The majority determined that it was not necessary to consider whether the conditions outlined in Wentworth Securities v Jones ( AC 74) were always, or usually, necessary and sufficient. The majority held that this was not necessary because its task was to construct the words that the legislature enacted and not embark upon a purposive construction, which may depart too far from the statutory text.
Applying those principles to the facts of this case, the majority considered that there was no basis upon which “claimant’s gross weekly earnings” should be read to refer to the gross weekly earnings of the deceased. The majority could not reconcile that interpretation with the language used in the section. While the majority accepted that the interpretation put forward by the Respondents was reasonably open, the majority did not consider that it was consistent with the language that was used by the legislature. The majority concluded that the purpose of section 12 of the CLA was to limit the component of an award that was assessed by reference to a claimant’s high earnings.

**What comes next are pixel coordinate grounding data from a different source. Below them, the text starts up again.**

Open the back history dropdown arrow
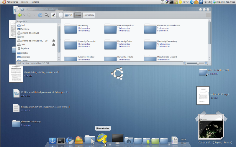Screen dimensions: 236x147 pos(24,15)
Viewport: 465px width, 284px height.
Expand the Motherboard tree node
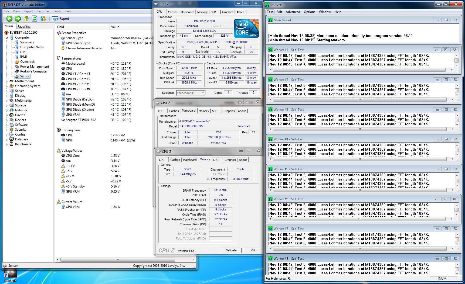7,81

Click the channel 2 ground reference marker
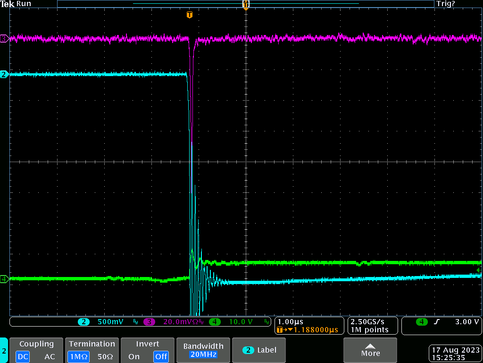coord(4,74)
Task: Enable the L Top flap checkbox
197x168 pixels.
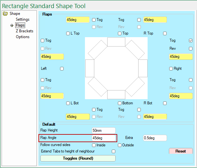Action: click(68, 33)
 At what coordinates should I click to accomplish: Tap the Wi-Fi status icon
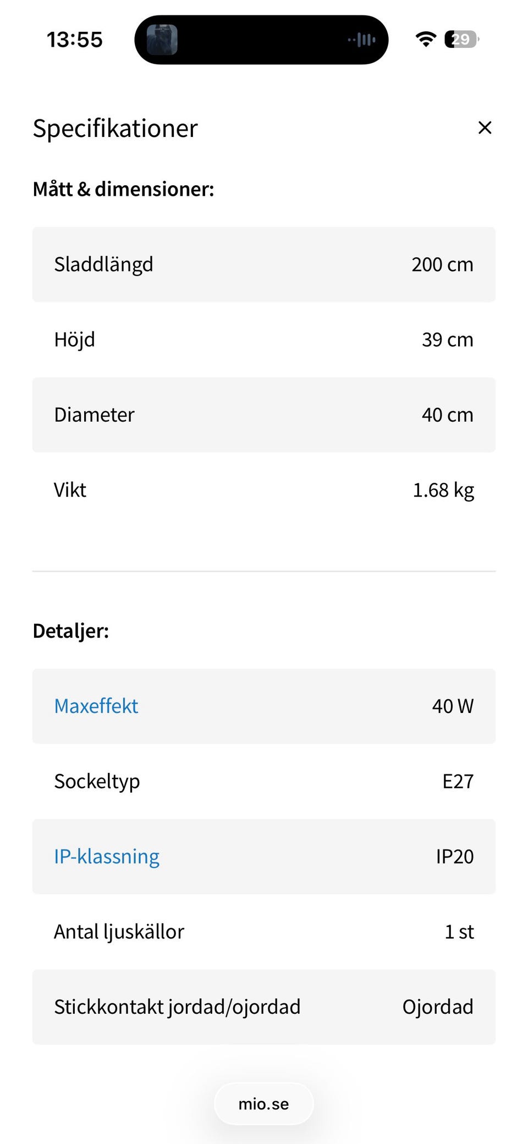[426, 40]
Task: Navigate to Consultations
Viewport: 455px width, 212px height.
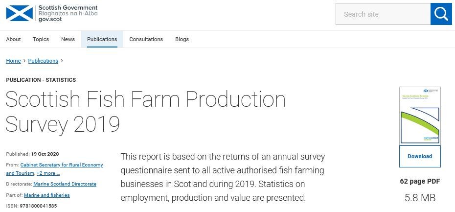Action: 146,39
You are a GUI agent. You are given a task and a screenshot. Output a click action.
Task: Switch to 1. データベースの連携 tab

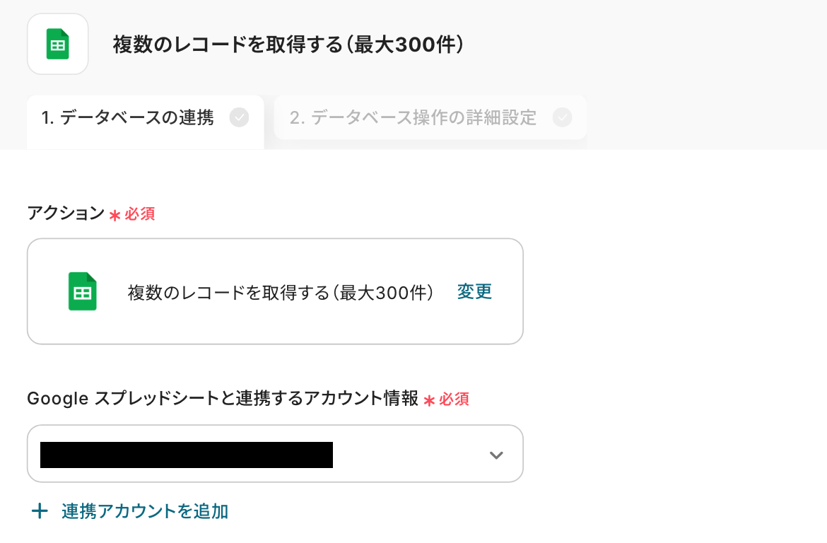click(128, 118)
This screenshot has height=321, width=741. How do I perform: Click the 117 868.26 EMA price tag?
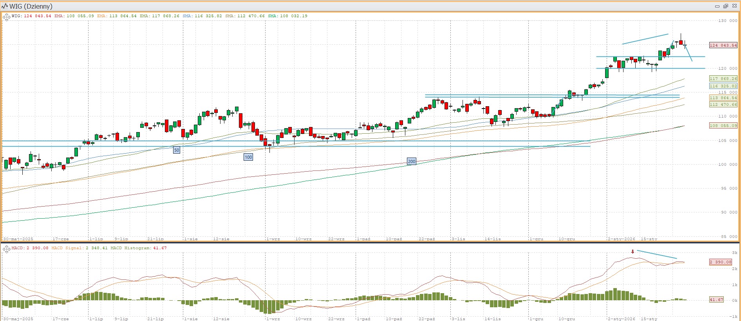pos(723,79)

The fact that that limitation may only apply in infrequent circumstances was insufficient reason for the Court to read words into the section.
By contrast, the minority (Gaegler and Keane JJ), adopted a more purposive approach to the construction of the section. The minority considered that the structure of section 12 provided a significant guide to the construction of section 12(2). The minority considered that section 12(1) identifies three categories of personal injury damages to which the limitation outlined in section 12(2) applies.

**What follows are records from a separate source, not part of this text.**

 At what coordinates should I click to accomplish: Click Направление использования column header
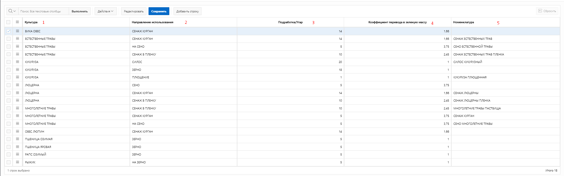point(152,22)
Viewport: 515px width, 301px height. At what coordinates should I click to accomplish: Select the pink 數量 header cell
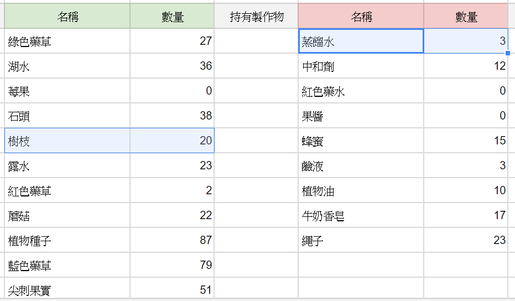[x=466, y=16]
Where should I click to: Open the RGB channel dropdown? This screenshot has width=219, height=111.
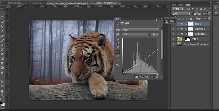[x=135, y=34]
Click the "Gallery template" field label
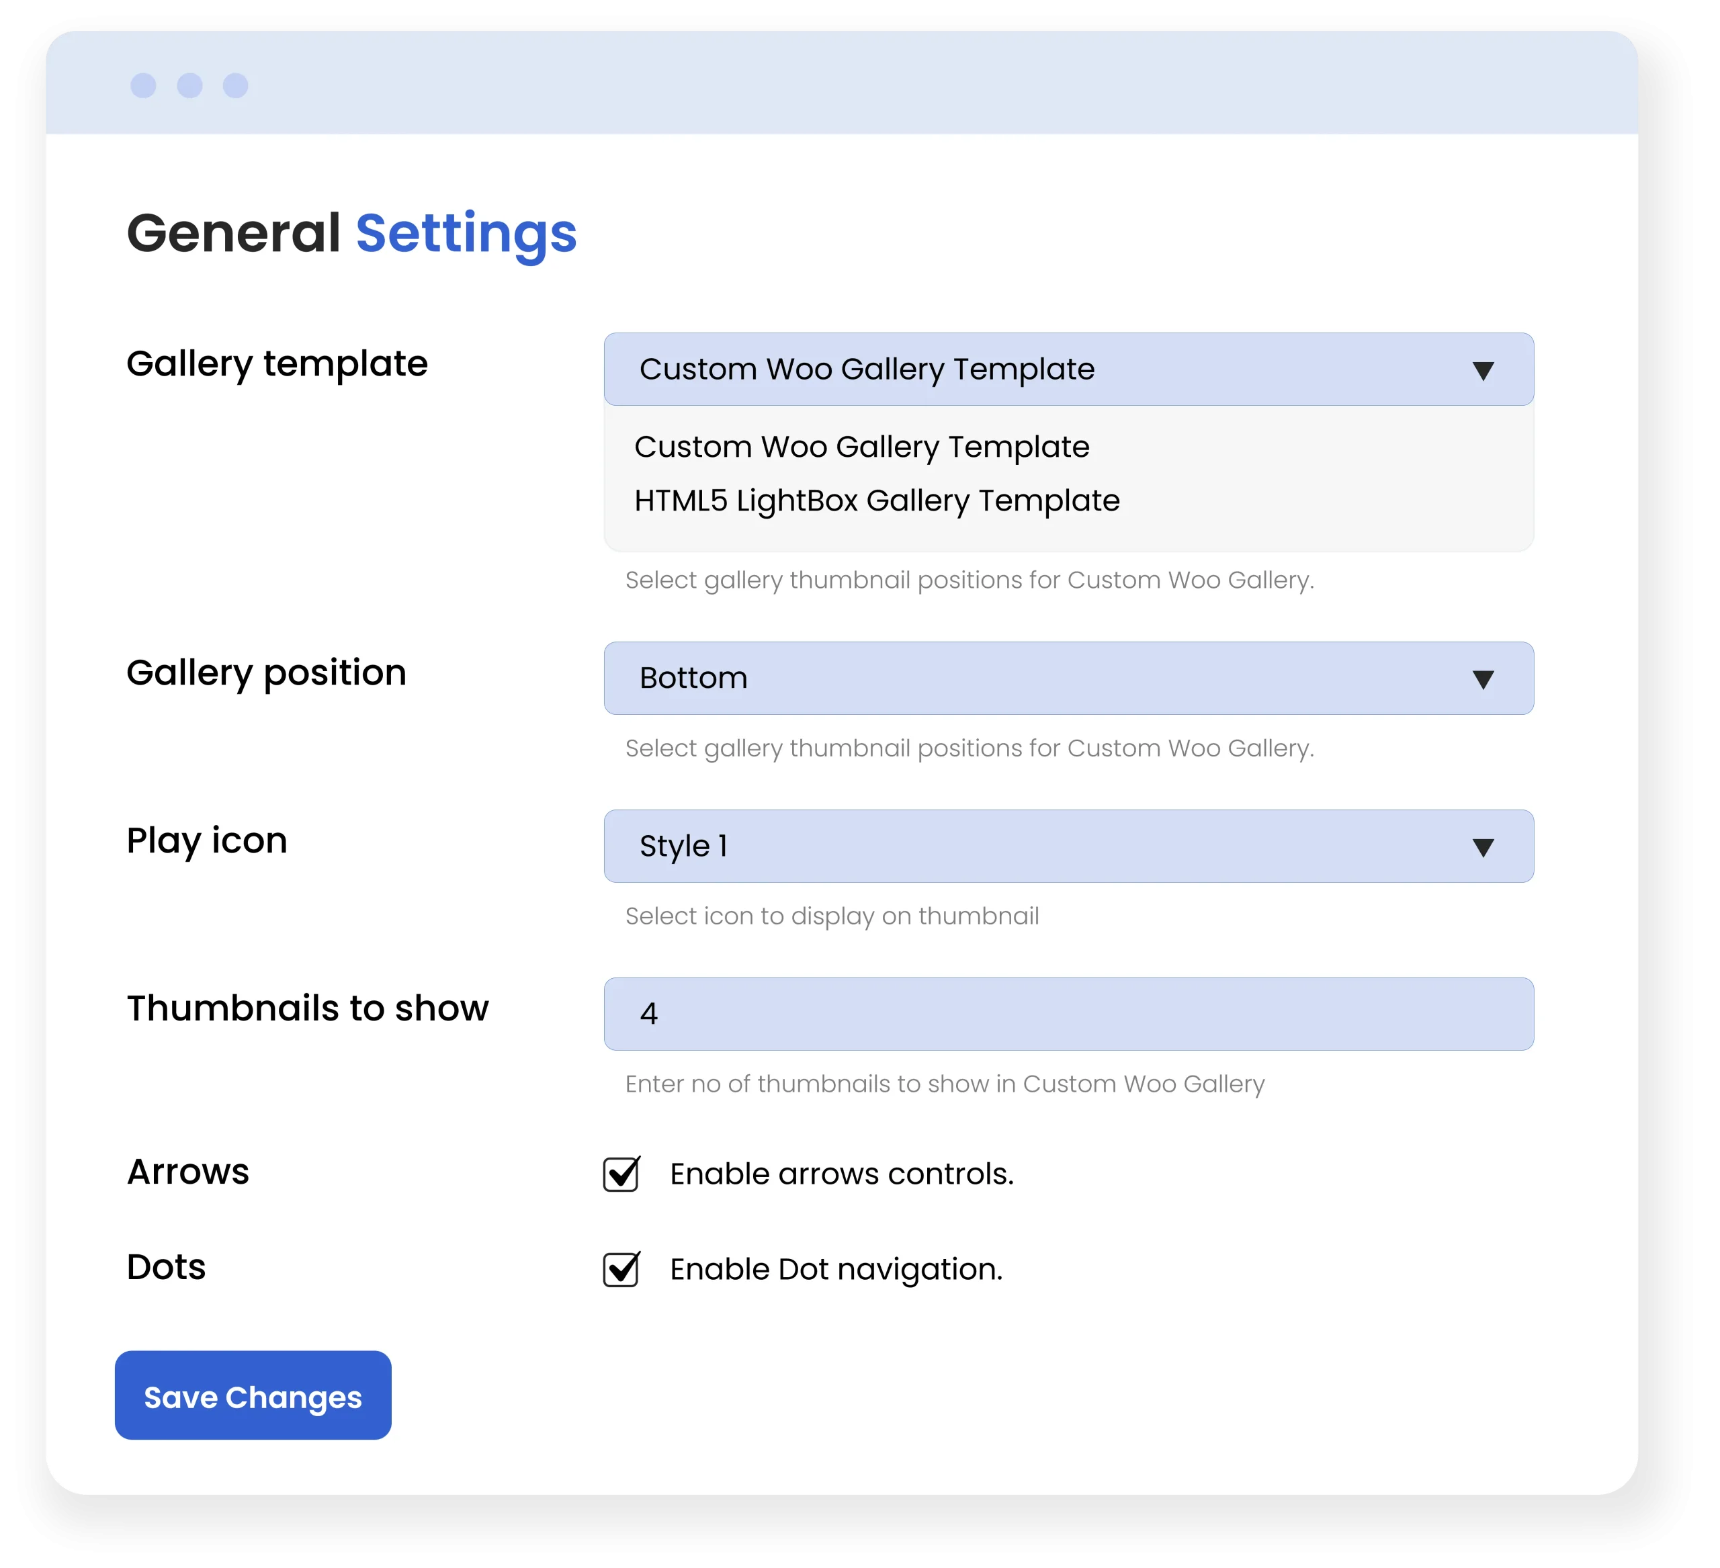 click(x=276, y=364)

While the minority did not accept that the “claimant’s gross weekly earnings” could be read as the “claimant’s or deceased’s” gross weekly earnings, they considered that the “claimant’s gross weekly earnings” could legitimately be interpreted to mean the gross weekly earnings upon which the person making the claim for damages relied. The minority considered that the appellant’s submission that section12(2) could only refer to the claimant making the claim meant there would be no correlation between the gross weekly earnings of the claimant and the basis for obtaining damages for the loss of expectation of financial support as quantified under section 12(1)(c). Such an interpretation would deprive section 12(2) of any work to do in an award of damages under section 12(1)(c). The minority considered this would render section 12(1)(c) a statutory curiosity or “a target which could never be hit”. In such a situation the minority considered it was appropriate to adopt a more purposive interpretation of the section.

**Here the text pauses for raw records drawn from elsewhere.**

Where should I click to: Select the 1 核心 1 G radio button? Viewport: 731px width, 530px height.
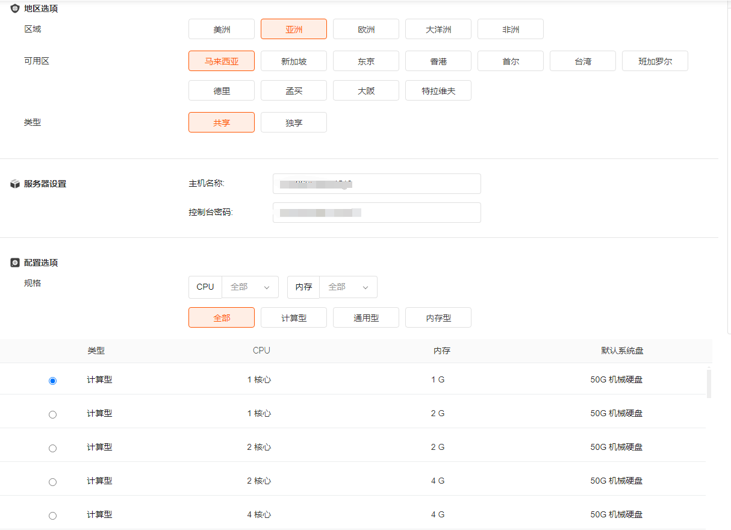coord(52,381)
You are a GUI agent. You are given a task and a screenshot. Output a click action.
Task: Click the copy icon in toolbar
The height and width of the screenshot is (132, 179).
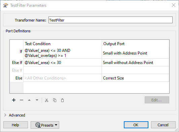click(x=55, y=100)
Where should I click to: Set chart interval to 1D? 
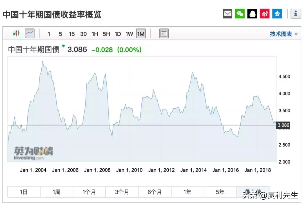(x=118, y=34)
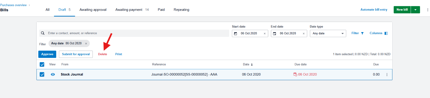Uncheck the select-all bills checkbox

pos(42,64)
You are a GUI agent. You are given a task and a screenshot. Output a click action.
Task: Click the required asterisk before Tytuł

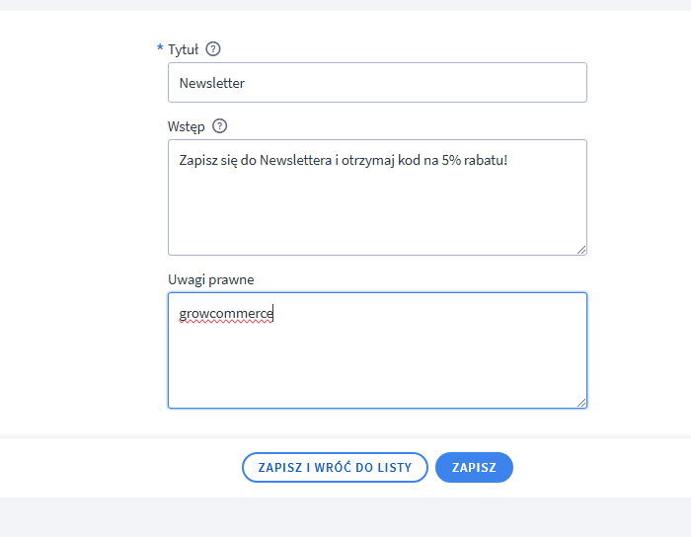(160, 49)
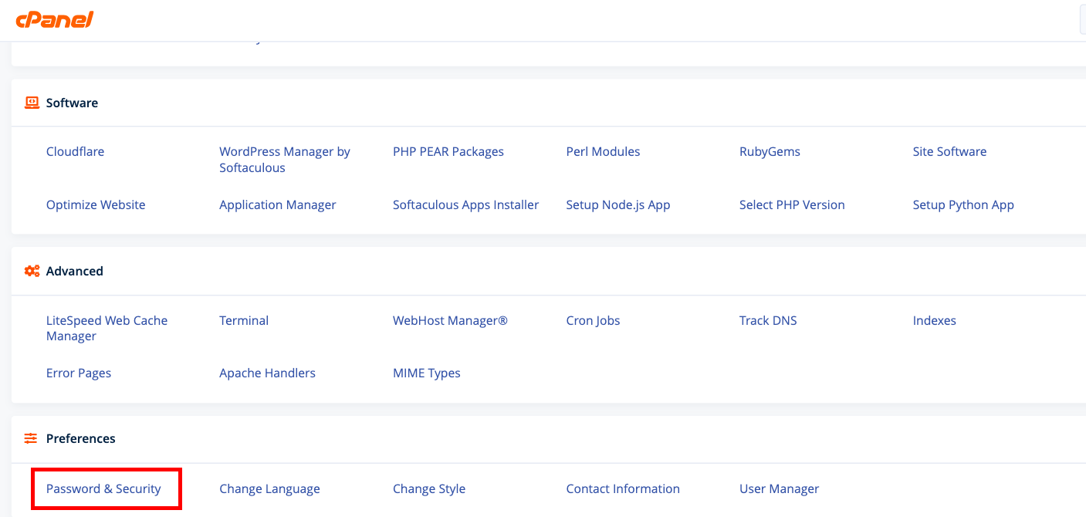Launch Softaculous Apps Installer
The image size is (1086, 517).
[x=465, y=204]
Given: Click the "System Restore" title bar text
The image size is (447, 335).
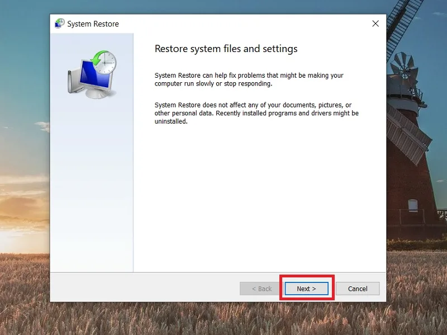Looking at the screenshot, I should 93,23.
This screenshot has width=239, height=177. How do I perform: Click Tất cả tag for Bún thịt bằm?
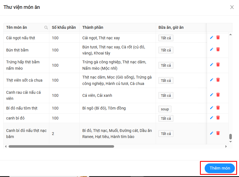(166, 50)

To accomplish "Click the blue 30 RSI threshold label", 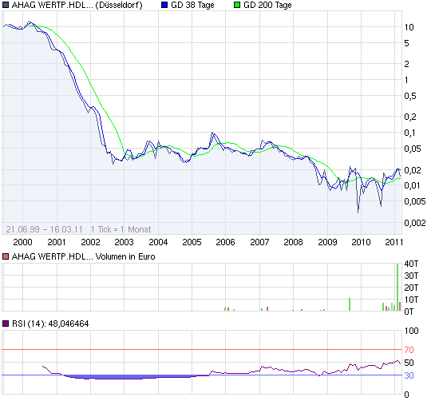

The High Court’s decision leads to a situation where claims for loss of expectation of financial support could be significantly greater in NSW and Victoria than in the remaining States and Territories of Australia, as the relevant legislation in the other States and Territories specifically place caps on the quantification of such claims. This anomaly will likely be remedied by the legislature in the near future; however in the meantime, the Courts in NSW and Victoria are not required to place any limitation on the earnings of a deceased high income earner when quantifying a claim for loss of expectation of financial support.
The reasoning of the majority also suggests that the High Court, whilst not adopting rigid rules of statutory construction, is reluctant to stray too far from the statutory text when interpreting statutory provisions.